Starring Robert De Niro, Sharon Stone, Joe Pesci, Don Rickles, Kevin Pollak, and James Woods.
A tale of greed, deception, money, power, and murder occur between two best friends: a mafia enforcer and a casino executive compete against each other over a gambling empire, and over a fast-living and fast-loving socialite.
Martin Scorsese and Robert De Niro’s collaborations need no introduction with the pair teaming on nine films and soon to work together on Killers of the Flower Moon. The pair’s eighth collaboration, 1995’s Casino, now comes to digital for the first time and remains an underrated film from a director on one of his hottest streaks, fresh off the huge acclaim of Goodfellas and his take on The Age of Innocence with Daniel Day Lewis.
Casino focuses on Sam Rothstein (De Niro), a Jewish American gambling expert handicapper tasked by the Chicago Outfit to oversee casino and hotel operations at the Tangiers Casino in Las Vegas. It also marked Scorsese’s third collaboration with Joe Pesci as Nicky Santoro, Sam’s right hand man.

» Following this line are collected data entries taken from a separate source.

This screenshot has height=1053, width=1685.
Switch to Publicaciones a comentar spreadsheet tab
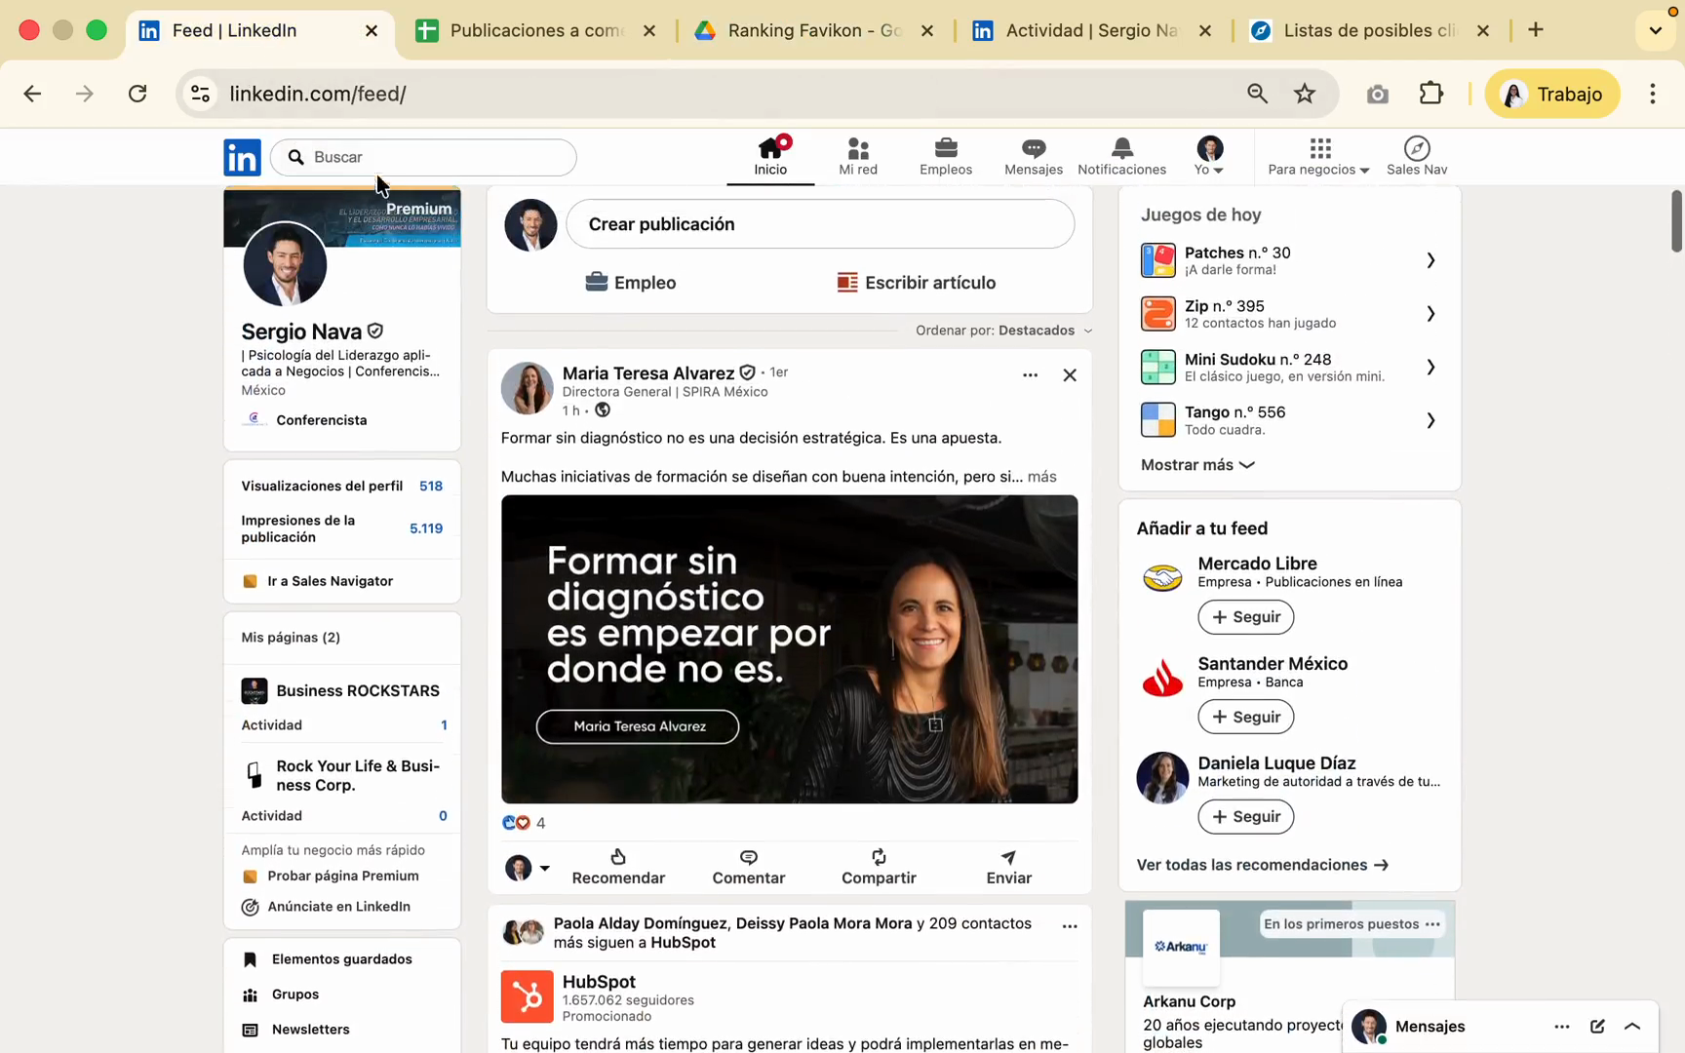(535, 30)
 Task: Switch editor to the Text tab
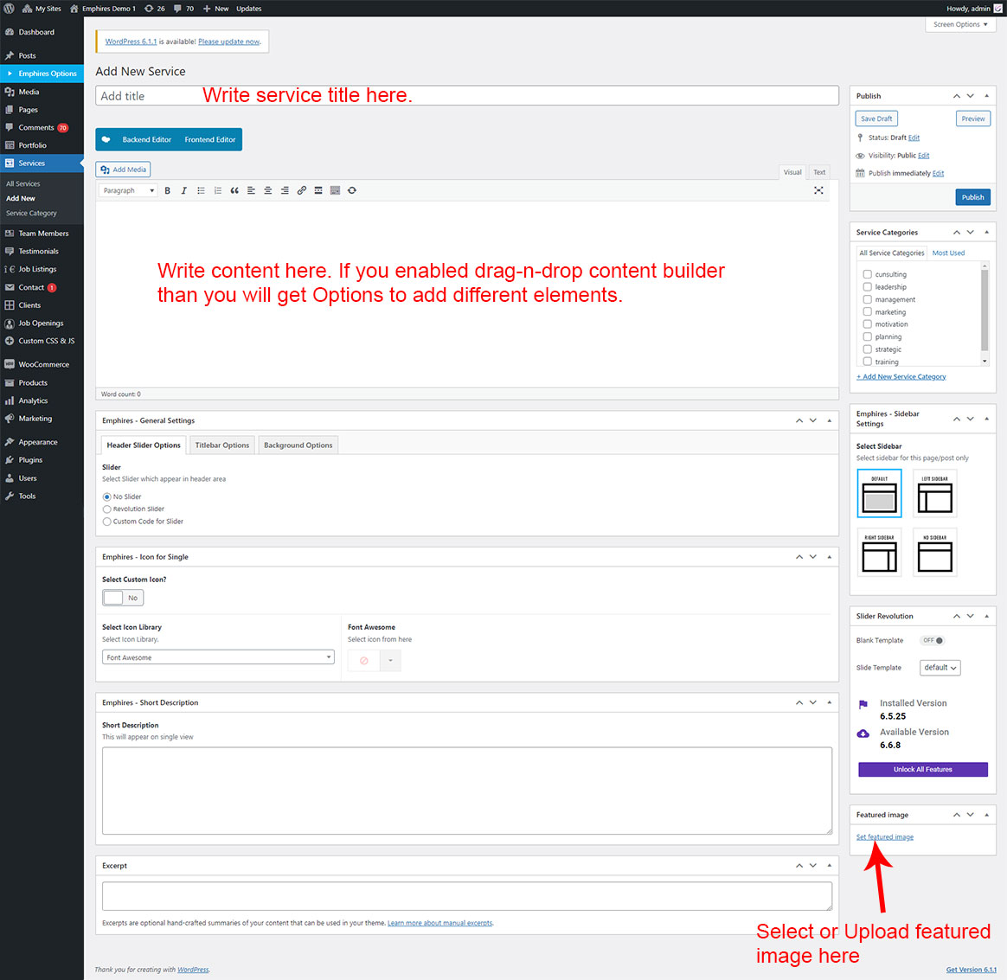coord(819,172)
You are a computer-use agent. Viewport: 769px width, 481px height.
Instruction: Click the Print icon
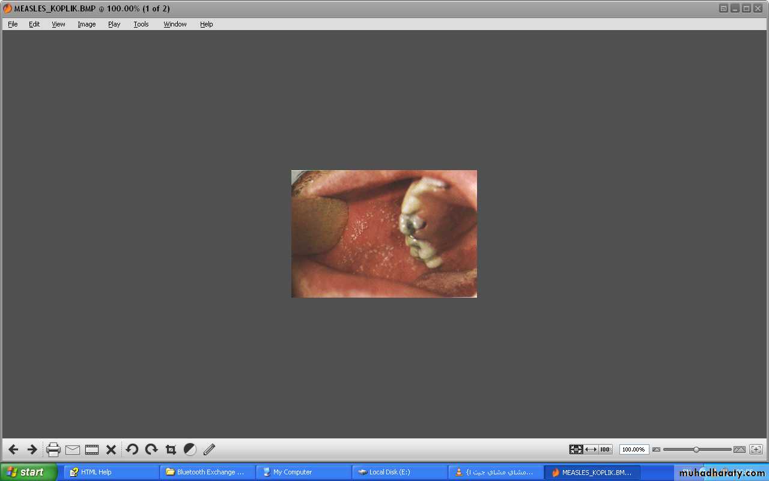pos(53,450)
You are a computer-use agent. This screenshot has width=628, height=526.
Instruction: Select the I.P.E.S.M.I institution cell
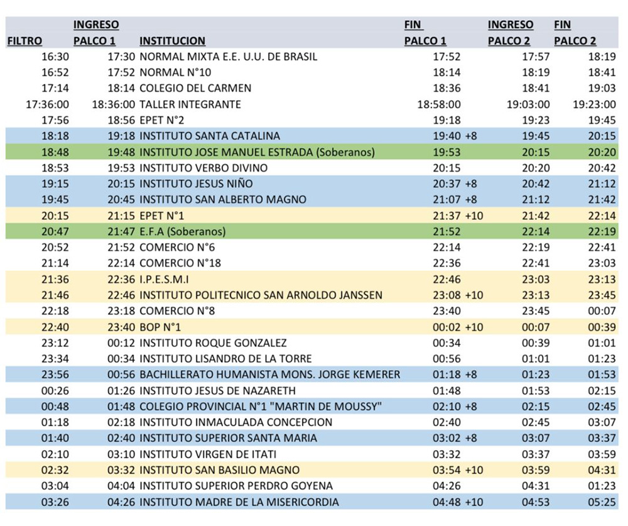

The real highlight of the film however wasn’t its two leading men but Sharon Stone as Ginger McKenna earning rave reviews and an Academy Award nomination – indeed the film’s sole Oscar nomination.
With so many creatives involved in both Goodfellas and Casino, there are naturally comparisons between the two but the focus on gambling does mean these are often unwarranted and De Niro is more front and centre here with him more a supporting figure to Ray Liotta’s Henry Hill in Goodfellas. Stylistically there are of course some similarities, the use of voiceover and some of the terminology but for the most part they are different beasts. As with Goodfellas there are bouts of explosive violence.
De Niro and Pesci are as one might expect on top form with Sam looking to be in control and Pesci a fine foil. Stone deservedly earned plaudits, lighting up the screen whenever she appears. De Niro is on screen for the vast majority of the film’s three hour runtime and so there is much relying on his performance and he exudes star power showing how in sync he is with Scorsese in one of this finest performances of the 1990s, remarkably coming alongside another the same year in Michael Mann’s Heat.
Cinematographer Robert Richardson in his first of seven collaborations with Scorsese shows why they are such a fine pairing, delivering a visual treat and one of Scorsese’s most aesthetically pleasing films. As ever with a Scorsese film the soundtrack is an eclectic mix of Blues, Soul, Rock N Roll and more with tracks by Dinah Washington, Dean Martin, The Rolling Stones, Otis Redding and Muddy Waters among many others. It is one of the strongest soundtracks of his storied career and perfectly fits the films 70s setting.
Casino is a film showing a director at the top of his game in the middle of an especially hot streak. If not Scorsese’s strongest effort it is certainly worthy of appreciation. De Niro and Pesci excel as ever while Sharon Stone almost steals the film from under them, and if there is an element of formula on display it is simply because Scorsese is one of the best at the crime epic, beautifully capturing 70s Vegas and sandwiched between The Age of Innocence and Kundun showing his range, something he often doesn’t get enough credit for.
Nearly 30 years on Casino remains a strong film within a fine filmography and a De Niro Scorsese collaboration worthy of praise.